Thursday, May 27, 2010
Grachan Moncur III & the Electric Fetus
I spent my birthday this year watching my beloved Minnesota Twins get beat twice by the New York Yankees. Well, at least it weren't the White Sox. There might still be a God. While I was enjoying the Twin Cities, I stopped at the Electric Fetus. The Fetus is one of the last great Hippie record stores. Lots of incense on sale, and a pretty good selection of CDs.
Their jazz row is not large, but it beats the snot out of Barnes and Noble. I picked up four nice discs. One was Grant Green/The Complete Quartets with Sonny Clark. It's a core collection item in the Penguin Guide, for good reason. I'll probably post on it after I can give it a better listen. Another was Ornette Coleman's The Complete Science Fiction Sessions. If Ken Laster likes it, it must be good.
Most intriguing to me were two recordings by trombone player Grachan Moncur III. I didn't have anything by Moncur, nor did I have more than the vaguest idea what he was. I bought the two CDs on the basis of their sidemen. Evolution (1963) had Lee Morgan on trumpet, Jackie McLean on alto sax, Bobby Hutcherson on vibes, Bob Cranshaw on bass, and Tony Williams on drums.
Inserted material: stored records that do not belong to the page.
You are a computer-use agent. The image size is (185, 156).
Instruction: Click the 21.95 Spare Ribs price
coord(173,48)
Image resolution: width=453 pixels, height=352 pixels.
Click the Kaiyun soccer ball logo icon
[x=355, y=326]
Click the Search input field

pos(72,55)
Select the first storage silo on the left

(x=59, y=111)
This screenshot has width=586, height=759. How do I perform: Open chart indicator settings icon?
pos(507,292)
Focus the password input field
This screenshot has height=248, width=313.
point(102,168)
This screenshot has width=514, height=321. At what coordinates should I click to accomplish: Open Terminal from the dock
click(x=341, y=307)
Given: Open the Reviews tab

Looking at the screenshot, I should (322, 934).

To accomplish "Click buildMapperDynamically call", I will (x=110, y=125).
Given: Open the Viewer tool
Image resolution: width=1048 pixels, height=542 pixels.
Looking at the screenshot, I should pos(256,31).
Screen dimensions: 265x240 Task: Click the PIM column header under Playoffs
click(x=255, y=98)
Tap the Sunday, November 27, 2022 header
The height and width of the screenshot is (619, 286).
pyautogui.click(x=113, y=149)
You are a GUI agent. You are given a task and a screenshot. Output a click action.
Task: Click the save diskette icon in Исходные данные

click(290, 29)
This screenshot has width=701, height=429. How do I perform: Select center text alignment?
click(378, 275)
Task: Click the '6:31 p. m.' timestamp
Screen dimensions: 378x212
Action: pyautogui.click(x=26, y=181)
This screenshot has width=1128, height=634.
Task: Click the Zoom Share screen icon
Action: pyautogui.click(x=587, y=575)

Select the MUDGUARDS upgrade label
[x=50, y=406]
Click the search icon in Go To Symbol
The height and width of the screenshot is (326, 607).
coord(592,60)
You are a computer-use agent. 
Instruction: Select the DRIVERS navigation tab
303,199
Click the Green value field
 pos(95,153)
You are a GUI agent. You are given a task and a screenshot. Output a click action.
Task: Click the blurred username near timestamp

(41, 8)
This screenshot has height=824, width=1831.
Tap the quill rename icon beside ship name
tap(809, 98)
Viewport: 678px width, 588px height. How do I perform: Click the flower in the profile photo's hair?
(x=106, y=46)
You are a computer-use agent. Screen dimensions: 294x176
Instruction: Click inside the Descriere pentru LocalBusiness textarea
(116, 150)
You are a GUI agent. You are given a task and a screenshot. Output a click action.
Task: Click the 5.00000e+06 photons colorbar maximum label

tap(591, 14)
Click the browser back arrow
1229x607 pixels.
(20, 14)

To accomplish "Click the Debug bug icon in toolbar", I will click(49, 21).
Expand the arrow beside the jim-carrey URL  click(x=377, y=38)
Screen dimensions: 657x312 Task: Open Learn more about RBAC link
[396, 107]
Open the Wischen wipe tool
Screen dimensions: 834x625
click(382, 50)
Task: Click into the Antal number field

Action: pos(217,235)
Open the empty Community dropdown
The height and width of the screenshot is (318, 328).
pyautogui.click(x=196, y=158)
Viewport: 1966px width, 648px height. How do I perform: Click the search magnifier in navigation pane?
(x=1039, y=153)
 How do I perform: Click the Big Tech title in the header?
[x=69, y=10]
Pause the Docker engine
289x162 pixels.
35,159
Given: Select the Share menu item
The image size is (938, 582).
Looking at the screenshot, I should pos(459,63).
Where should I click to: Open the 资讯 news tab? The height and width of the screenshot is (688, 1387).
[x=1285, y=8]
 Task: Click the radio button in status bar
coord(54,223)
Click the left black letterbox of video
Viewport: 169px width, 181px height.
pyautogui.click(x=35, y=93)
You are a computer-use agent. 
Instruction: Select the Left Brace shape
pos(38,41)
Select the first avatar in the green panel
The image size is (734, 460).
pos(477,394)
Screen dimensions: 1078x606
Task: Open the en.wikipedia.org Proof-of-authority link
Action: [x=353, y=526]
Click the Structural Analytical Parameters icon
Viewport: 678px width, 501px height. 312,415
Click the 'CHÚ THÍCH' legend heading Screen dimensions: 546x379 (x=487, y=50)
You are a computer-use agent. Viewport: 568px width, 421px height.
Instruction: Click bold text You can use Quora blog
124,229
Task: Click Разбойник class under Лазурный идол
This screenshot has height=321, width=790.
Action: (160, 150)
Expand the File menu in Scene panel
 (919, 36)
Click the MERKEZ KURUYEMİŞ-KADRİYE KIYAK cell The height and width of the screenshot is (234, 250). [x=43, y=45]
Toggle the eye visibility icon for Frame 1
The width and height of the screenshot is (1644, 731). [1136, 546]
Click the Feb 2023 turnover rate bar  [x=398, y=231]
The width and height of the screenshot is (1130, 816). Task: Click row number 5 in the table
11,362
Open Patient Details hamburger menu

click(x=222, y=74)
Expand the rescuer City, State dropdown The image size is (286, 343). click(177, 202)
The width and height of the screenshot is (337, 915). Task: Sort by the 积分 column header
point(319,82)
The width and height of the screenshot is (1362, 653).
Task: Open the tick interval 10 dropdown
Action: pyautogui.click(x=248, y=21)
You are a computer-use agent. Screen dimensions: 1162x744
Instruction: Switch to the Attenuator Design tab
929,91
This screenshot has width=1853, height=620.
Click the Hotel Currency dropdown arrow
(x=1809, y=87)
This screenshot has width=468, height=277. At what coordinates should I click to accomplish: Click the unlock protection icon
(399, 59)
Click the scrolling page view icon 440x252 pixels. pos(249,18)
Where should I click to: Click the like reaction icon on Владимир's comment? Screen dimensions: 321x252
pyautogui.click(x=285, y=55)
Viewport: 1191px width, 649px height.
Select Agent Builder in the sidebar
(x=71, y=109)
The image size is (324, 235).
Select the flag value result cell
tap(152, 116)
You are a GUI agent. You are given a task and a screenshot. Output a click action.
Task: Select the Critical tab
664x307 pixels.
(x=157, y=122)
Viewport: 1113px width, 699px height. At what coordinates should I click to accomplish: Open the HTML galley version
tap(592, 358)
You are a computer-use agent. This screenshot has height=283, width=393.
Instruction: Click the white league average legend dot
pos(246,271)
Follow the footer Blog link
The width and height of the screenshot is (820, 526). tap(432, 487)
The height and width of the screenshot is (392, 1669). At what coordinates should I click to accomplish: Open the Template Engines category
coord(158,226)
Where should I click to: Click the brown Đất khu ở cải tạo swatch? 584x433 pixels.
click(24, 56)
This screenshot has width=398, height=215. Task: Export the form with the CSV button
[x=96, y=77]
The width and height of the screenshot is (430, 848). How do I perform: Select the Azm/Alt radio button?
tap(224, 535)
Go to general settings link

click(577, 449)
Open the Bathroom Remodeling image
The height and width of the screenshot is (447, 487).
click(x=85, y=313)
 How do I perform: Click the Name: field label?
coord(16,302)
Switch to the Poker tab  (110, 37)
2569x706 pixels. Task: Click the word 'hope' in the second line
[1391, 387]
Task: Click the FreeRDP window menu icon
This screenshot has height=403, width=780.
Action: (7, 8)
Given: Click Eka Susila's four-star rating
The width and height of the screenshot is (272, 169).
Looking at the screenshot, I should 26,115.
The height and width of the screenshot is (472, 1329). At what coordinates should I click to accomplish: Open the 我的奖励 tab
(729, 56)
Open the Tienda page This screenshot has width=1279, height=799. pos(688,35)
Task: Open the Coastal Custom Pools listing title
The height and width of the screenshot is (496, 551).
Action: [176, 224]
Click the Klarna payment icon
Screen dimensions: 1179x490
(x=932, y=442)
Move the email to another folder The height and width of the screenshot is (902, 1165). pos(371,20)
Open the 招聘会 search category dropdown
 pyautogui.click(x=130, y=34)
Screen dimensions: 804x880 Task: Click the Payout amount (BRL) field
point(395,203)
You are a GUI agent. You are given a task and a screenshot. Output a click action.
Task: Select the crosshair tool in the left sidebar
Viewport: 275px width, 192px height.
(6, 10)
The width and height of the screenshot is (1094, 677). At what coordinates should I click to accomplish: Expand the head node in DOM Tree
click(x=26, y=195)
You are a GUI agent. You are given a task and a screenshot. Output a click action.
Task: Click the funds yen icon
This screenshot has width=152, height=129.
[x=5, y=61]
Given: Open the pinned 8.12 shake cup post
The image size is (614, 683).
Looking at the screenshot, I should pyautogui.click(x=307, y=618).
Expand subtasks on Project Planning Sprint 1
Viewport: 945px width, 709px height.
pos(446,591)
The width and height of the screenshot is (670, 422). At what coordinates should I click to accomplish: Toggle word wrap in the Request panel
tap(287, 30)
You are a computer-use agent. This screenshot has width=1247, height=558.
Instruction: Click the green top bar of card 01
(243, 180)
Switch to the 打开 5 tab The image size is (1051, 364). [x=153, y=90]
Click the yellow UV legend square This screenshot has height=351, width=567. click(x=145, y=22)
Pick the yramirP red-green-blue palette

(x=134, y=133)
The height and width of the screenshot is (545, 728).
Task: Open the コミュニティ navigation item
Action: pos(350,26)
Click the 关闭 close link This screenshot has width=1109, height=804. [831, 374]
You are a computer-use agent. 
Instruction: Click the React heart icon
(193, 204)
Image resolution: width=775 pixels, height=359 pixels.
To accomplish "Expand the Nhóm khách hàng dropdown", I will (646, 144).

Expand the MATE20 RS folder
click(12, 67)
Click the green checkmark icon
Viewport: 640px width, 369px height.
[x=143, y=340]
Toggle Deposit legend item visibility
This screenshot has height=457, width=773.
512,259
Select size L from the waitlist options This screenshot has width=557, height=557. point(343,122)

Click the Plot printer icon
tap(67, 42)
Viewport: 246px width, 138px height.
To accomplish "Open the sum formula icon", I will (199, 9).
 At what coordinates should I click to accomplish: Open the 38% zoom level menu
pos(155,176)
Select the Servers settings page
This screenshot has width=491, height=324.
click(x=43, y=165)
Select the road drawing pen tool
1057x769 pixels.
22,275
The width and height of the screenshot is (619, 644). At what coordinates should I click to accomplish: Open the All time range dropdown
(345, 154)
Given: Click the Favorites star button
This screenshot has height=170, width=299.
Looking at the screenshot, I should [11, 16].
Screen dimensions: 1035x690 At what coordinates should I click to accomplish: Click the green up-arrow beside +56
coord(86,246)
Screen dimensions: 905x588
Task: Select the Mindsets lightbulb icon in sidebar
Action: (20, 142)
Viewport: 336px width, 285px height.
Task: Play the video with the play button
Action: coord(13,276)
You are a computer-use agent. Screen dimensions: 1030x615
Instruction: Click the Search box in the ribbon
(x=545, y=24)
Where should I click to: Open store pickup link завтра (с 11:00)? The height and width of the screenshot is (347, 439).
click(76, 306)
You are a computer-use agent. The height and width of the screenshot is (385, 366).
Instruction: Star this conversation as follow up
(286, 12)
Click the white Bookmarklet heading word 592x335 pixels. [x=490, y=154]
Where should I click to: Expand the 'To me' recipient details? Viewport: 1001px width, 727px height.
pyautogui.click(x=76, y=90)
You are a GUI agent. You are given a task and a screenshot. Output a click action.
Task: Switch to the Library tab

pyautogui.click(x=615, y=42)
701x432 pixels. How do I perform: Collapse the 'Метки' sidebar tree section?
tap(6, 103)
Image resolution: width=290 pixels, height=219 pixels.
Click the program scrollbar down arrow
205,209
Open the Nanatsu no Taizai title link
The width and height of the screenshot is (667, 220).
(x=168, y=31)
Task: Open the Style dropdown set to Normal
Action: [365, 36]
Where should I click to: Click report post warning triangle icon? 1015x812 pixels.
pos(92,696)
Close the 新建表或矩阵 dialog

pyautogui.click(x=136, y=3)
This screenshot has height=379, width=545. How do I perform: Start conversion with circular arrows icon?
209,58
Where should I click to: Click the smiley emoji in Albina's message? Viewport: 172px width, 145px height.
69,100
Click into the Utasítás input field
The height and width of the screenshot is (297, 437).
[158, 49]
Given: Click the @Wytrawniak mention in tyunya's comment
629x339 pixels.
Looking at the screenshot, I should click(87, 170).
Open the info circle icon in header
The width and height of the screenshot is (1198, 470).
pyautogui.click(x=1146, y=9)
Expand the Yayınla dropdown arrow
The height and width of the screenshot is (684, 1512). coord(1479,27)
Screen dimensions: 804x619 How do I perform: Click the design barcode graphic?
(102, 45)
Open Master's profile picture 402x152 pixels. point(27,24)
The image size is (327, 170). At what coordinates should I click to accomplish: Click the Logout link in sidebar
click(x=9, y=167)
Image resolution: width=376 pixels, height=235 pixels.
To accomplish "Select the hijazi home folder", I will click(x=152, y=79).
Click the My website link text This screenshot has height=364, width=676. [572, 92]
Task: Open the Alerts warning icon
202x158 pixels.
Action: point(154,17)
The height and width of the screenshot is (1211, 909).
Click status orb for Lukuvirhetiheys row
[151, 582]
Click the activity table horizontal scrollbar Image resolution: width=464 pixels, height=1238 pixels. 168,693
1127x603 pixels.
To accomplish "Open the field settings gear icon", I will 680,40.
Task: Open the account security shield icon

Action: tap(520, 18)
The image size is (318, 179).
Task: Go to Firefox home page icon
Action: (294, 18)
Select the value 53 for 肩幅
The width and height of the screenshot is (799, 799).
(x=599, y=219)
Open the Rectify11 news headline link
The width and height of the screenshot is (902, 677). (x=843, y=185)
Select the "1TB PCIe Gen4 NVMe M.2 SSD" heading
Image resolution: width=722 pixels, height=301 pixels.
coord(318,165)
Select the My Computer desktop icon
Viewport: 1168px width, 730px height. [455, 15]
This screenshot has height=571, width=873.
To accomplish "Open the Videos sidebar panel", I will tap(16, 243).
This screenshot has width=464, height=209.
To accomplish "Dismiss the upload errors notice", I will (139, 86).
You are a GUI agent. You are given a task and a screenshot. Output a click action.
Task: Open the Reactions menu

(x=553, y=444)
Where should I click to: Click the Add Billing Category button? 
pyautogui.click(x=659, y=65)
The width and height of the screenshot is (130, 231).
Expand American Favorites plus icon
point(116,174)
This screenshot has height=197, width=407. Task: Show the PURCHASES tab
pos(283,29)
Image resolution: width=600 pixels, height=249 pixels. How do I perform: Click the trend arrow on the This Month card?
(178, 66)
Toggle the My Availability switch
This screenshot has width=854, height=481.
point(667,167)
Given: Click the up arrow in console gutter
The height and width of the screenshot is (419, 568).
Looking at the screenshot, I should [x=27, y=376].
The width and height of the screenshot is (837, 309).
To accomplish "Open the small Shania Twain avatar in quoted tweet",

That is one impressive lineup. Some Other Stuff had Wayne Shorter on tenor, Herbie Hancock on piano, Cecil McBee on bass, and Williams again on drums.
Standing there in the stacks, I did a little Sherlock Holmes mojo. The recordings come at about the same time as Tony Williams' magnificent Life Time. That suggested an adventurous orientation. That was supported by the presence of Shorter and Hancock, who were just at that moment joining Miles Davis' second great quintet. There is also the fact that I have recently been interested in Bobby Hutcherson. I have to confess that the Blue Note covers have a language all their own, and these spoke to me.
Besides all that, one can't have too much Lee Morgan or Jackie McLean. Last but not least, I think the trombone is under-utilized in modern jazz. Elementary, my dear Watson. Well, what I got was exactly what I was looking for: edgy jazz with an avant garde orientation at about the pitch of Miles Davis' mid-sixties albums.
In honor of Minnesota's ball team, in which I still steadfastly believe, here is a sample. It features nice solos by Moncur, Shorter, and Hancock, and a really nice Hancock/McBee dialogue.
Moncur disappear after the seventies, but has recently resurfaced. Give this guy a listen.